BOOK II
ABOARD SHIP IN THE SOUTH SEAS
The Murderous Mutineers and the Woman
CHAPTER VI
IN WHICH I AM PUNISHED FOR MY PRESUMPTION
I PASS over the events of the next six months without comment, but not because they were uninteresting. Oh, no. One could not sail from Plymouth, England, to the South Seas, touching at Madeira, the Canaries, Rio and Buenos Ayres and rounding the mighty and fearsome Cape Horn, without seeing many things of interest and participating in scenes as dangerous as they were exciting. But I am not writing a book of travels, though perchance I may some day endeavor to set forth for your delectation some of my far voyagings in unknown seas. Suffice it to say that we passed safely from the much traversed Atlantic to the lonely Pacific, and were drawing near to the island we sought according to the calculations of good Captain Matthews and myself, when something happened.
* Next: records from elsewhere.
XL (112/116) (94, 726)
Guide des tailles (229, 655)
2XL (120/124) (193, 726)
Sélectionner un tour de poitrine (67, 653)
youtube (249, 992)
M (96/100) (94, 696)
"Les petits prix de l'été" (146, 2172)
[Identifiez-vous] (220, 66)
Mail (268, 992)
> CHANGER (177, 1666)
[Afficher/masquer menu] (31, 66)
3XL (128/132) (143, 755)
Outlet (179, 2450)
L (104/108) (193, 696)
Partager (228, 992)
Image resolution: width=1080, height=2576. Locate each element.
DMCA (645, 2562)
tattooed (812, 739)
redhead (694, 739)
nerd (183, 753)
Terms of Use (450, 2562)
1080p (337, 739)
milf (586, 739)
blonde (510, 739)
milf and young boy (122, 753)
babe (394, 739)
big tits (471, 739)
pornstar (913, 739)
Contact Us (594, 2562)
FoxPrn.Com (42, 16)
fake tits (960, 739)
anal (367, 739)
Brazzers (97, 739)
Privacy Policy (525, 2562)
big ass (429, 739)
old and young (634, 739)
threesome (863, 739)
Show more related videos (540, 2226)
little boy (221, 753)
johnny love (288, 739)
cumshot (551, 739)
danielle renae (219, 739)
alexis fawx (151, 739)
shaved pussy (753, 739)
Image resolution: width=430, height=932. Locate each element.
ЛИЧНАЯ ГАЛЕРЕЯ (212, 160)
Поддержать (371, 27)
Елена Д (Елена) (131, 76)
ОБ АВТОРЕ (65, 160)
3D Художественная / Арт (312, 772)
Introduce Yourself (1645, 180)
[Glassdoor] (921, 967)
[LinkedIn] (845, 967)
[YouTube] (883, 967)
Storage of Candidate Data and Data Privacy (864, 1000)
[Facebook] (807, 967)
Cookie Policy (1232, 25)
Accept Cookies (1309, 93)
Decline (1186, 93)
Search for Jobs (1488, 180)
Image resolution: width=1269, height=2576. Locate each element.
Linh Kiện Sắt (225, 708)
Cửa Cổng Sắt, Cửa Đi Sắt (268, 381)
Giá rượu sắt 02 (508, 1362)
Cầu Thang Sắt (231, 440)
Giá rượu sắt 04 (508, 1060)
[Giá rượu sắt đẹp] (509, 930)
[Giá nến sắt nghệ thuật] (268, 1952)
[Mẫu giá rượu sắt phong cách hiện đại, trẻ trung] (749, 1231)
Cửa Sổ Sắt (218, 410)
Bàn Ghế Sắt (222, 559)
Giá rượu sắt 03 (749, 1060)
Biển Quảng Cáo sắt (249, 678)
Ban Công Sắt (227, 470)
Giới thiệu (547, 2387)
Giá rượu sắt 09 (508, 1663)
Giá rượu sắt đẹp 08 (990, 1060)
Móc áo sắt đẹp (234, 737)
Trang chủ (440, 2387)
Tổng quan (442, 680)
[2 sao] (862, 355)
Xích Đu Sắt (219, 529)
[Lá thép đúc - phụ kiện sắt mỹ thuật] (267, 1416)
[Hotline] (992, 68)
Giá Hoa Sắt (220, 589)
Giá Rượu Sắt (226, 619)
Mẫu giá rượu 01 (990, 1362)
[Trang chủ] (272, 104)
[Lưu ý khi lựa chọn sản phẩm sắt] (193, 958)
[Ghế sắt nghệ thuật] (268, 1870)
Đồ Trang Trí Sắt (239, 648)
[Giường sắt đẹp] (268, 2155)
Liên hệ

I had brought it on myself, I realized, but that made it no more bearable. Indeed, I was mad, mad all through; outraged in dignity, humiliated in self-respect, and were it not foolish to speak so of a man of my years and standing, I should say I was broken in heart. I suppose that I should feel the wound to my affections more than that to my pride later, but at that present moment feelings of indignation predominated. I had been a fool, of course, and I should have expected nothing else; equally, of course, perhaps I should even have anticipated this, and probably if I had been in my right senses on that day I would have known it. But then you see, I was not in my right senses, and that was the secret of my disgrace. And that it all happened after half a year of the friendliest, most pleasant intercourse between a man and a maid only intensified the bitterness of the situation.
My little mistress had been so kind to me that I had dwelt in a fool’s paradise. I awoke to realize that she had not forgot the difference between our stations. She had been born in the castle, I in the gardener’s lodge; she was of the great house, I was of the cottage. I had forgot it in these long months at sea—by heaven, the sight of her was enough to make a man forget anything if he loved her as I! There, the secret is out, though I make no doubt you guessed it long before—but it seems she had not. There was no mirror in the cabin, but I could well guess that the sight of me was not sufficiently prepossessing to make any woman forget our respective merits and stations.
In birth, in breeding, in education, in everything, she stood immeasurably removed from me; so far removed that association on any terms scarcely seemed possible. Yet she had been so kind. I was her only confidant or companion in the ship. I had forgot all that lay between, or else, remembering, I had yet endeavored to leap the gap. I had fondly hoped that the one thing in me that was truly great, my passion for her, would land me safely by her side. I did not see how she could fail to comprehend it, though I did try to disguise it.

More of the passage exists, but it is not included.